A hard-fought, but vaguely worded deal was struck early yesterday after more than nine hours of negotiations at an EU summit in Brussels.

Leaders agreed that “controlled centres” should be set up in member states on a voluntary basis for “rapid and secure” processing to distinguish between irregular migrants and refugees eligible for asylum.

It was not yet clear which countries would host the centres.

Relocation and resettlement from the centres would also happen on a voluntary basis, the joint statement said, suggesting countries will not be required to take in people.

The leaders agreed to increase funding for Turkey and freed up 500 million euros ($581m) in funding for North Africa.

A joint statement asked to “swiftly explore” the concept of “regional disembarkation platforms” where migrants and refugees would be processed in third countries “to eliminate the incentive to embark on perilous journeys” .

The agreement calls on all member states to “take all necessary internal legislative and administrative measures” to counter movement of asylum seekers within the EU while the 28 countries agreed to share responsibility for migrants rescued at sea.
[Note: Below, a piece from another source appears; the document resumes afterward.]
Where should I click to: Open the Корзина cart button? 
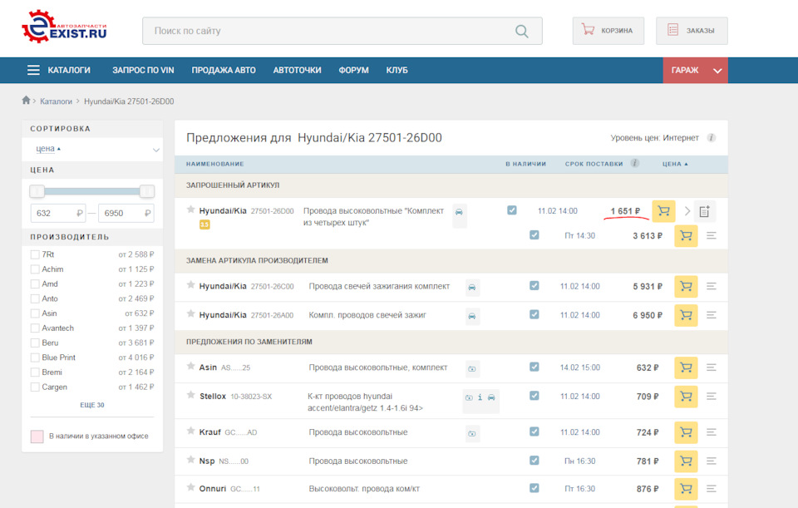pos(608,31)
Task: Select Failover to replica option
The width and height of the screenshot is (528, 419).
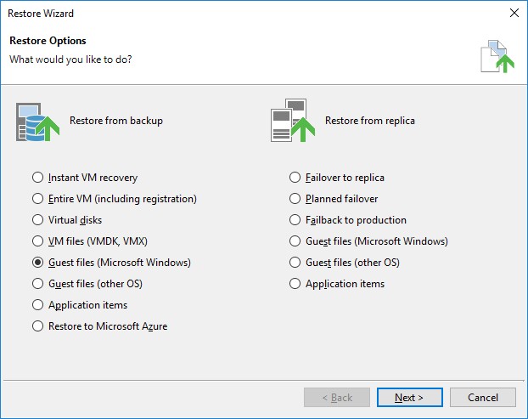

After the announcement of the deal, Italian Prime Minister Giuseppe Conte said: “Today Italy is no longer alone”.

Italy had threatened to veto any deal if fellow EU leaders failed to do more to help the country, where a large share of incoming migrants and refugees arrive.

When asked about his view on the agreement, Italy’s interior minister Matteo Salvini, who campaigned on an anti-immigrant platform, said “let’s see the concrete commitments”.

German Chancellor Angela Merkel told reporters the EU still had “a lot of work to do to bridge the different views”.

Merkel was given an ultimatum by her interior minister to reach a European deal on migration at the summit or face unilateral action that explicitly went against her wishes, in a political crisis that threatened to bring an early end to her fourth coalition government.

EU migration commissioner Dimitris Avramopoulos hailed the agreement as a “first positive step towards more solidarity”.
Reporting from Brussels, Laurence Lee called the deal a “win for the hardliners”.

“What it does is appease Italy,” he said, adding that it also takes the “pressure off Angela Merkel”.

In recent weeks, vessels with rescued migrants and refugees on board have been left stranded in the Mediterranean after they were barred from docking.

On Wednesday, humanitarian ship Lifeline docked in Malta after eight countries had agreed to take a share of the refugees and migrants on board.

Earlier in June, hundreds of migrants and refugees arrived in Spain after the vessels that rescued them were turned away by both Italy and Malta. The political crisis over migrants comes amid a steep decline in the amount of people arriving on Europe’s shores.

The United Nations’ refugee agency has said it expects about 80 000 people to arrive by sea this year, which is about half the number that arrived in 2017. In 2015, more than a million refugees and migrants arrived in Europe.

“It really is this engineered panic,” Judith Sunderland, an associate director at Human Rights Watch’s Europe and Central Asia division, said.

On Friday, EU leaders will reconvene to discuss Brexit and the eurozone.

Meanwhile, over 500 women including a member of Congress were arrested on Thursday in the US Capitol complex protesting President Donald Trump’s hardline immigration policy that has triggered thousands of family separations at the border with Mexico.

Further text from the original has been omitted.